Get a milk cow they said. It will be fun they said!
Y’all, I’ve been in the homesteading community for years. I’ve dreamed of the day when I can milk my very own dairy cow and partake in the goodness that one doesn’t get from goats – cream.
Oh glorious cream how I want to whip you and eat you with a spoon. I desire to make ice cream, butter, I’ll even take sour cream. I do all this for cream.
What I did not foresee, and what I never saw anyone else really talk about, is the flying hooves that guard the udder – the keeper of the cream.
So, here I am, a small voice in the world of homestead bloggers, but I am here to tell you the truth! BE PREPARED.
I have been kicked. I have been stomped on. I have been swatted in the eyeball with a thrashing tail.
Cows, as it turns out, are just like goats when you go towards them with a milk bucket and a dream. They do not give it up that easily.
Here are 4 things I wish I had known on day one.
- You aren’t going to get milk the first go round.
- Get a milk machine. Seriously.
- Even the nicest cow is going to throw a tantrum.
- Have a squeeze, a sanction, a kick board. Something! I don’t care if you can fully handle your heifer now. That is a lie.

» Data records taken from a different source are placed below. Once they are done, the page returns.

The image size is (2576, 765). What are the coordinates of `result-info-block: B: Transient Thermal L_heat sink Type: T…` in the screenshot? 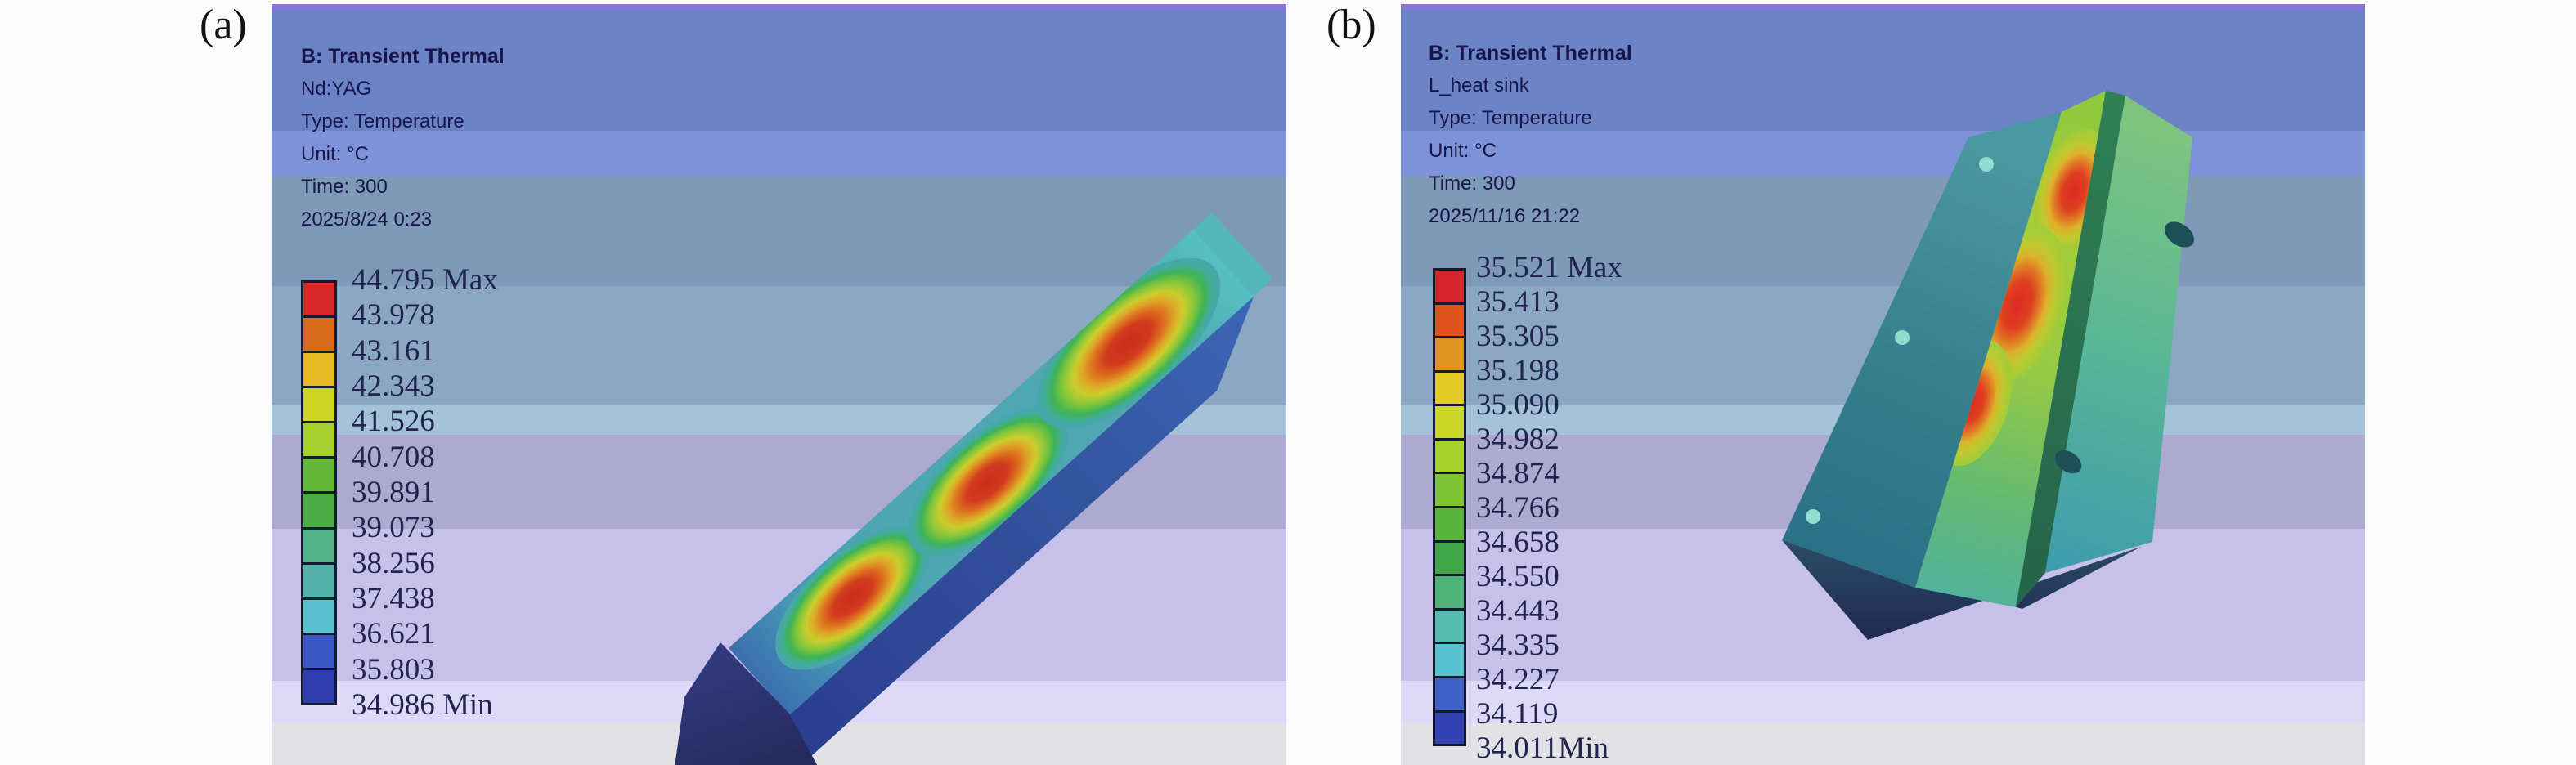 It's located at (1530, 135).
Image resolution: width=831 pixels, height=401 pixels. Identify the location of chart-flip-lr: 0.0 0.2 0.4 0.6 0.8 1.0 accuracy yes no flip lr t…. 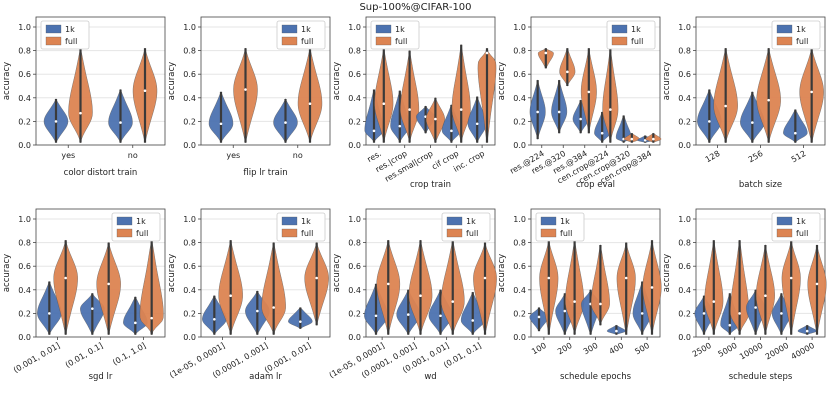
(249, 97).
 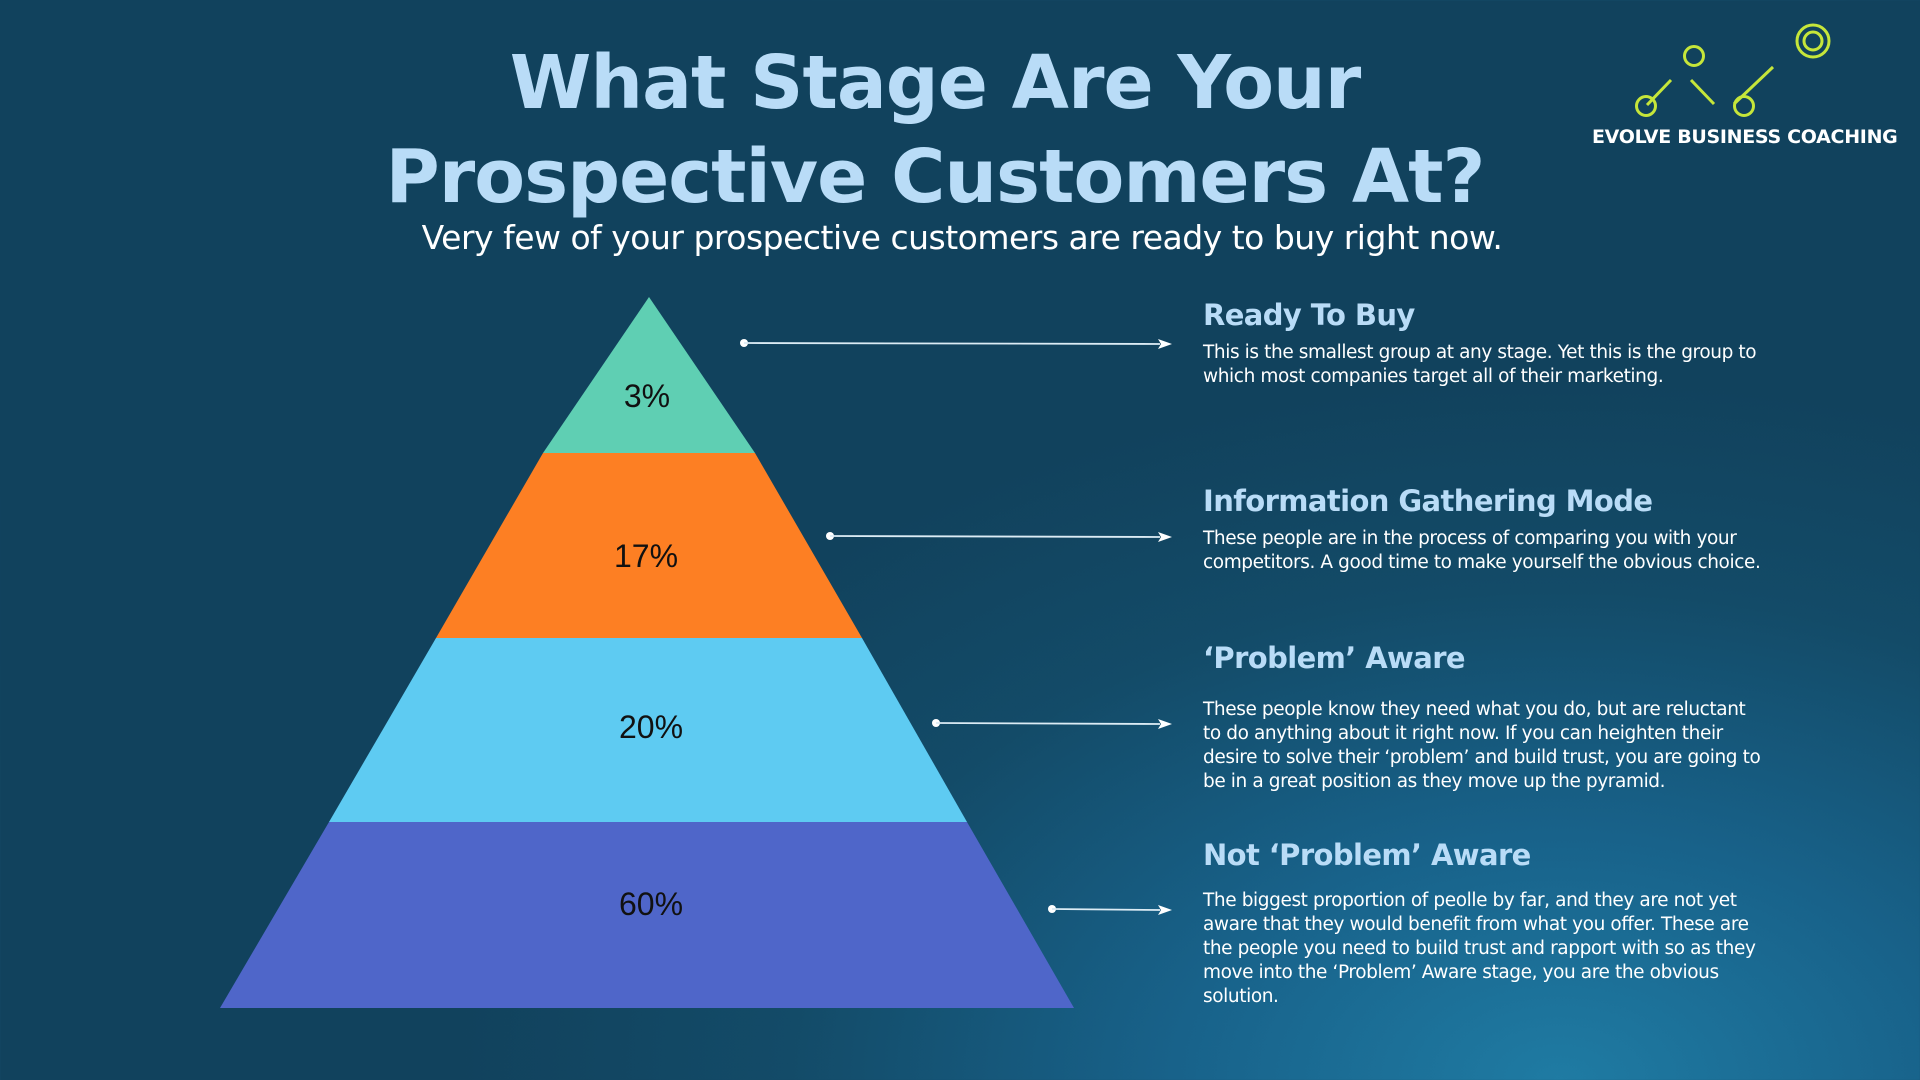 I want to click on page-title-line-1: What Stage Are Your, so click(x=935, y=83).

My sweet gentle holstein, Massey, who I could handle in any way prior to milking her, is a total demon when it is milking time. Upon the birth of her calf, she promptly abandoned it, which put us into a milking nightmare we were not prepared for. Not only did Massey not want that calf touching her udder, she didn’t want us too. Thus led to having to physically tie her to the barn so we could get close. She is haltered with her head tied, and we tie her legs so she can’t kick far. A bucket of grain is stuffed in front of her face and we cautiously stick the milk machine on her to suck her dry as quickly as possible. When that grain runs out our time is done. Unless of course we wanted to train for the rodeo.
It is not beautiful. It is hardly the romantic “own a milk cow” picture that was painted for me before this moment.

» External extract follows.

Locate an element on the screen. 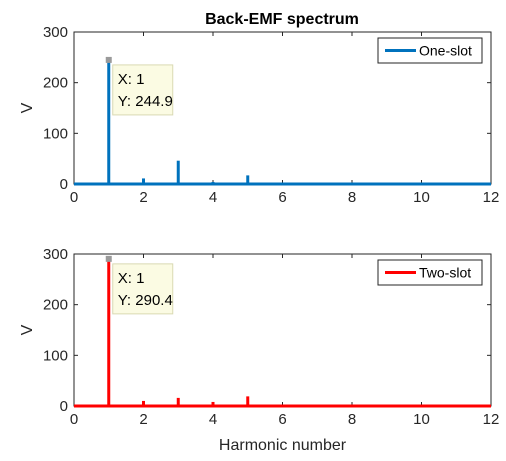 The height and width of the screenshot is (461, 506). chart-title: Back-EMF spectrum is located at coordinates (282, 20).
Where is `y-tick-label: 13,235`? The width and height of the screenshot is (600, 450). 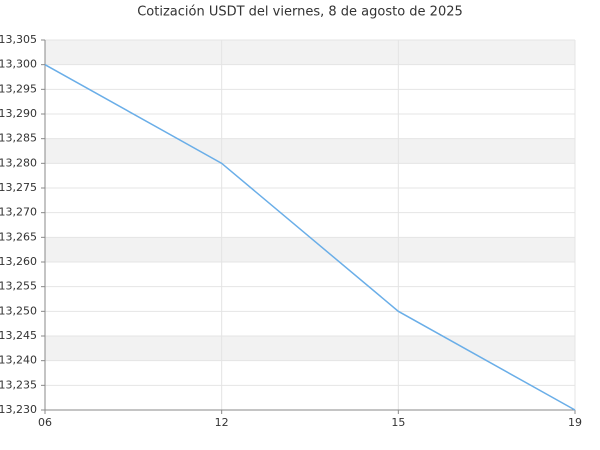 y-tick-label: 13,235 is located at coordinates (18, 384).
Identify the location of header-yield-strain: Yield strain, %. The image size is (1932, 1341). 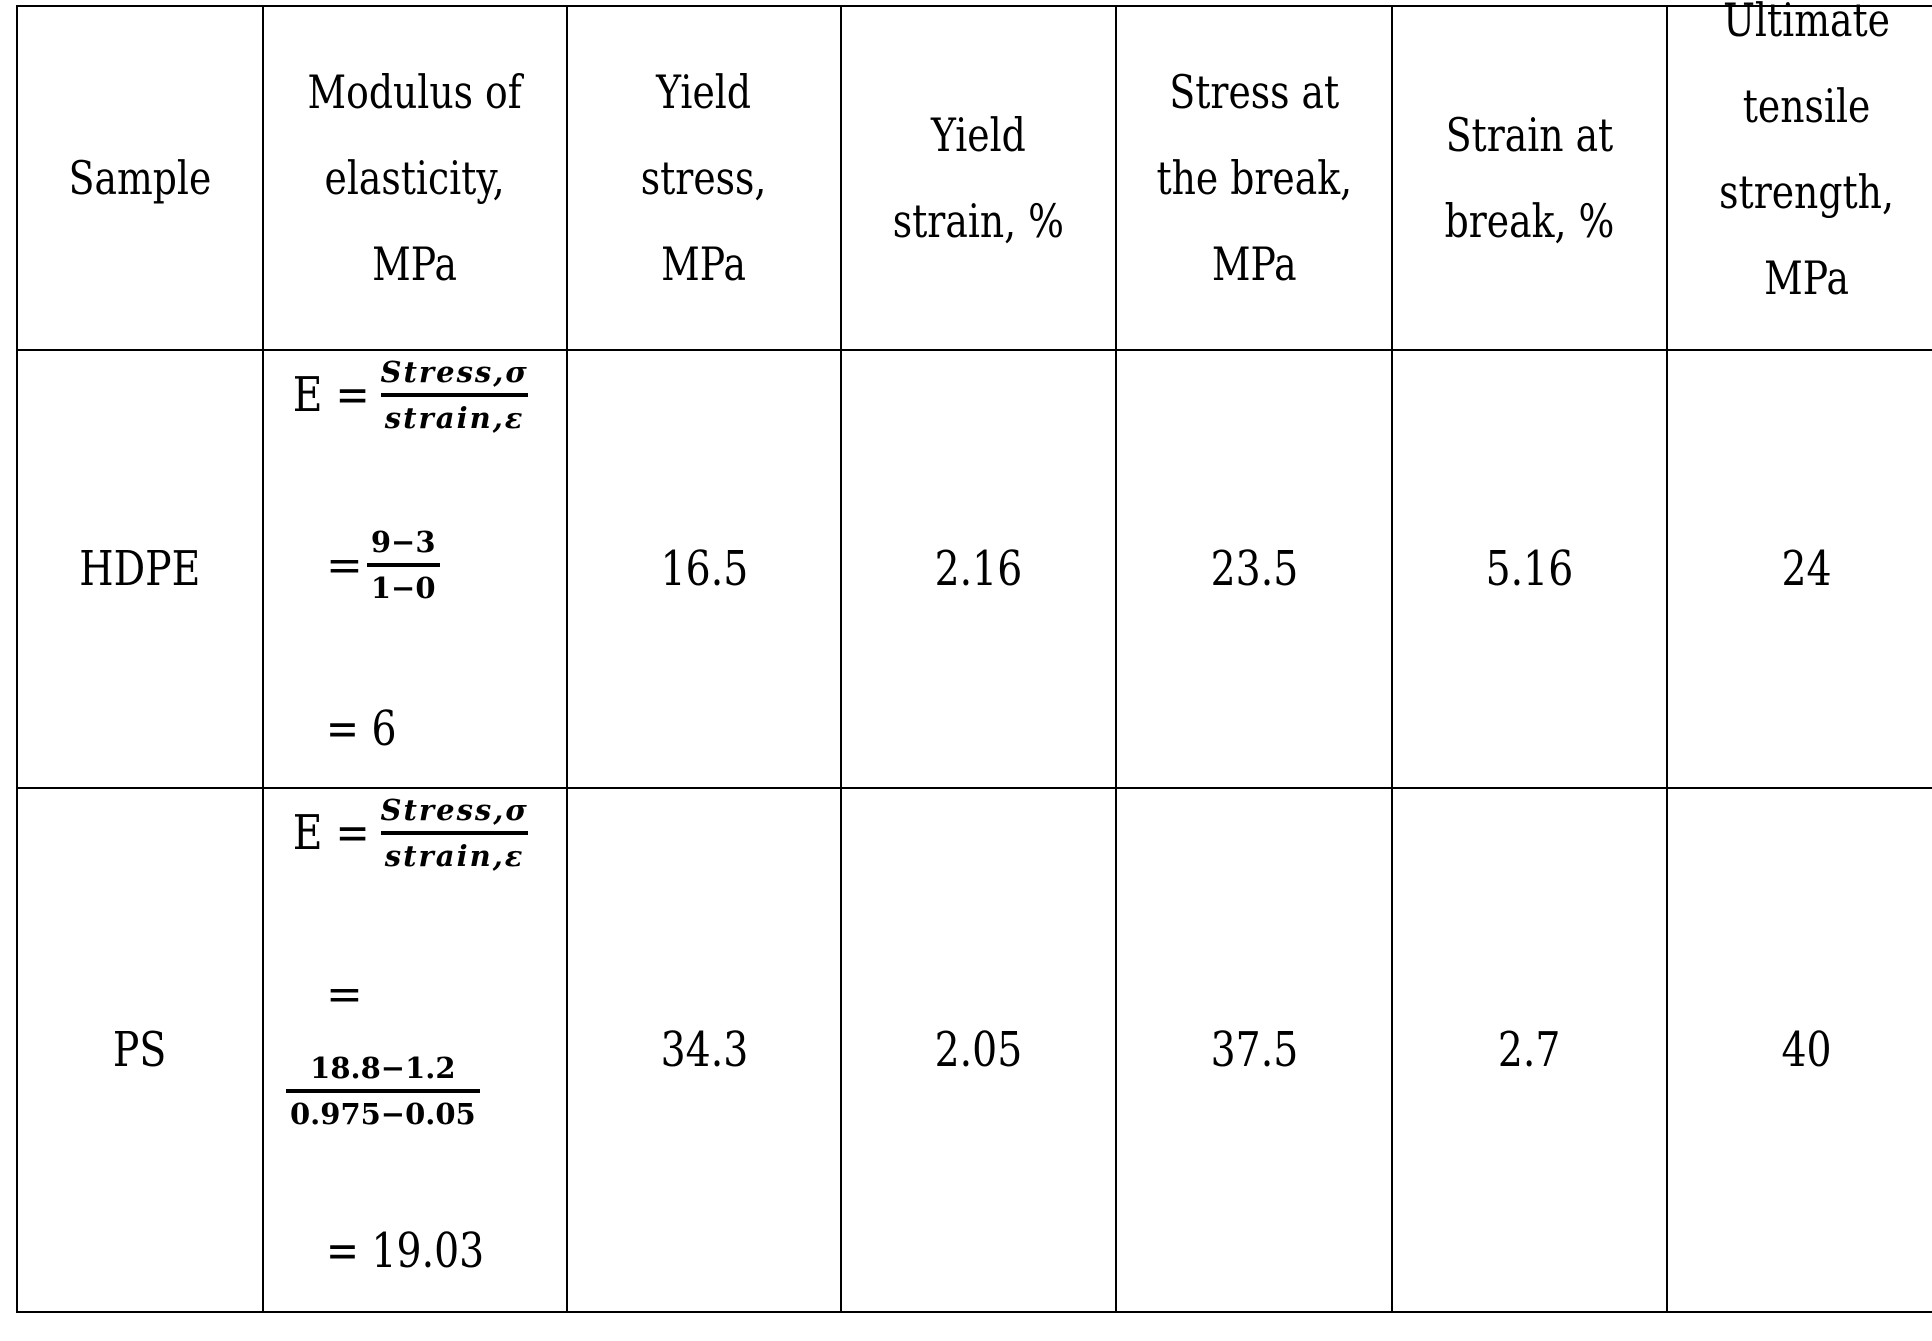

Who wouldn’t want to be a bottle Mama to that beautiful face.
But I digress.
In an April Tells All first, here I am to say that goats are far easier. I’ll gladly take a kick from an 80 pound animal than a 1300 pound animal.
Imma just saying.
Although, it isn’t all for loss. At the end of it all, and thanks to a portable fully enclosed milking machine, I go back to the house each evening with more milk than I use in a day, which is pretty exciting.
Now if you’ll excuse me I need to apply heat rub to my shoulder again.